The high LCOS makes the SBS use very rare for load shifting. For this reason, the SBS is used more in the CMC than in the CV2G use case, since the possibility to inject the electricity directly from the EVs to the power grid makes the SBS less useful. In fact, applying the CV2G strategy, the SBS is charged with an amount of electricity equal to 489.1 kWh, while in the CMC use case the SBS is charged with 519.7 kWh. The amount of electricity flown in the SBS, as already mentioned, is very low due to the high LCOS. Section 5.1 presents a sensitivity analysis aimed to determine the effect of variations in LCOS on the overall costs and battery usage.

5.1. Sensitivity Analysis: Levelized Costs of Storage vs. Overall Costs and Stationary Battery Storage Usage

In an EVs parking lot, the SBS can contribute to the reduction of the overall costs in three ways.
  • Through the buying and selling of electricity in the DA spot market, so as to be able to take advantage of price volatilities,
  • Applying a further load shifting by buying the electricity needed to charge the EVs when the EVs are not yet connected to the charging infrastructures,
  • By doing peak shaving, thus reducing power-related grid costs. In all three cases, the LCOS costs play a key role because they determine the monetary convenience of operating the SBS.
In all three cases, the LCOS costs play a key role because they determine the monetary convenience of operating the SBS. Figure 6 presents a sensitivity analysis, aimed to determine the effect of variations in LCOS on the overall costs and the SBS usage in the CMC and CV2G use cases.
As shown in Figure 6, the overall costs of the CMC (light blue) and CV2G (orange) use cases decrease with the lowering of the LCOS. As the LCOS increases, the overall costs of the CMC and CV2G use cases tend to the overall costs of the MC (blue) and V2G (red) use cases, as the SBS usage decreases. The SBS in the CMC use case is utilized more than in the CV2G use case since, with high LCOS, it is more convenient to inject and withdraw electricity from the EVs when their capacity is available. In the CV2G use case, in fact, the SBS is used mostly for peak shaving and less for electricity marketing and load shifting as we can see from the lower graphs of Figure 6. The use of the SBS, in fact, decreases with the increase of the LCOS, since it becomes no longer economically convenient to cover a high number of power peaks and that is why it is preferable not to operate peak shaving and pay a higher power-related grid rate. Moreover, in Section 5.2, a sensitivity analysis aimed to determine the effect of variations in specific energy-related grid price on the overall costs is presented.

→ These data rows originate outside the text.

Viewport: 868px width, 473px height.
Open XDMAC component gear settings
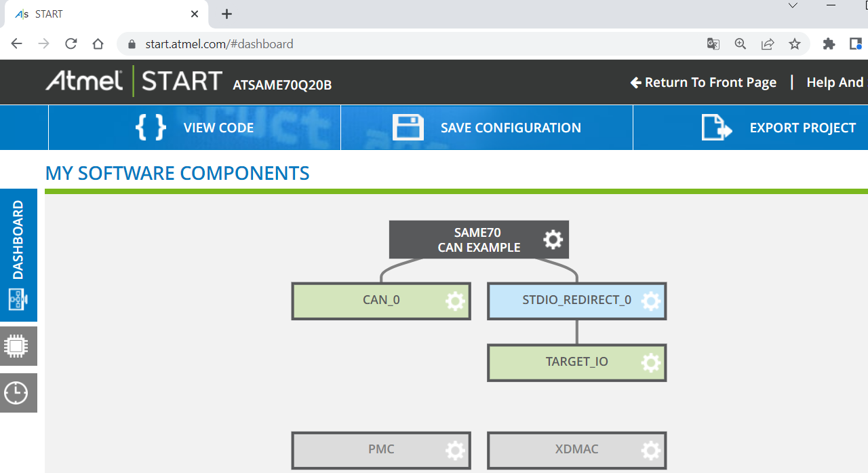coord(650,450)

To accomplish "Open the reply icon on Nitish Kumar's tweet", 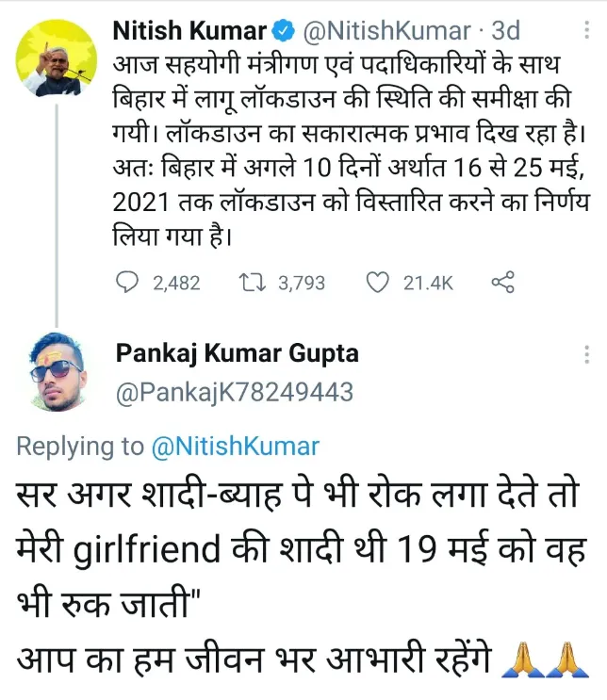I will coord(127,283).
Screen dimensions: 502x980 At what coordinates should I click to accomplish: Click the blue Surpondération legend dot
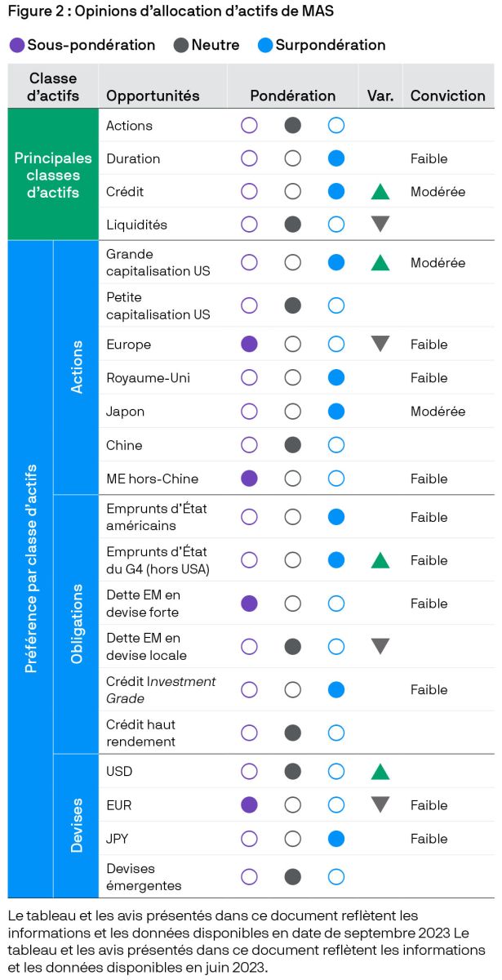(x=265, y=45)
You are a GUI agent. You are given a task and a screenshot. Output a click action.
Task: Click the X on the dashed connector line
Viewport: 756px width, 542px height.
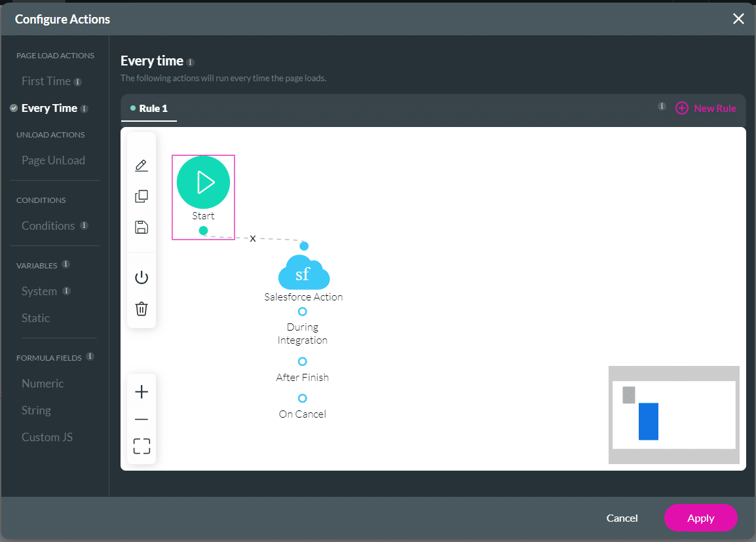pos(253,238)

5.2. Sensitivity Analysis: Specific Energy-Related Grid Price vs. Overall Costs

In this section, it is investigated whether increasing or reducing the specific energy-related grid price ( P Grid , E ) can, in some way, incentivize the investigated Austrian office site to apply one of the studied charging strategies. Figure 7 consists of 5 graphs showing the overall costs as a function of the specific energy-related grid price for the four investigated use cases and the BL.
Figure 7 shows that the changes in specific energy-related grid price have a similar influence on all investigated use cases. This is due to the fact that in all use cases studied, EVs must be charged with the same amount of electricity. This means that at high specific energy-related grid price, the optimal solution leads to minimizing the losses, so as to have the least amount of electricity flowing through the grid connection point. With the increase of the specific energy-related grid price, it does not become more economically convenient to operate electricity marketing on the DA spot market since the storage of electricity causes efficiency and standby losses, and also because the electricity purchase price increases linearly with the specific energy-related grid price. An increase in specific energy-related grid price, therefore does not make any of the four investigated charging strategies more advantageous over the other. Even at a very low specific energy-related grid price, the SBS is mostly operated for peak shaving, as current LCOSs often do not make it convenient to operate electricity marketing in the DA spot market. Therefore, in Section 5.3 a sensitivity analysis is presented in order to determine the effect of variations in specific power-related grid price on the overall costs.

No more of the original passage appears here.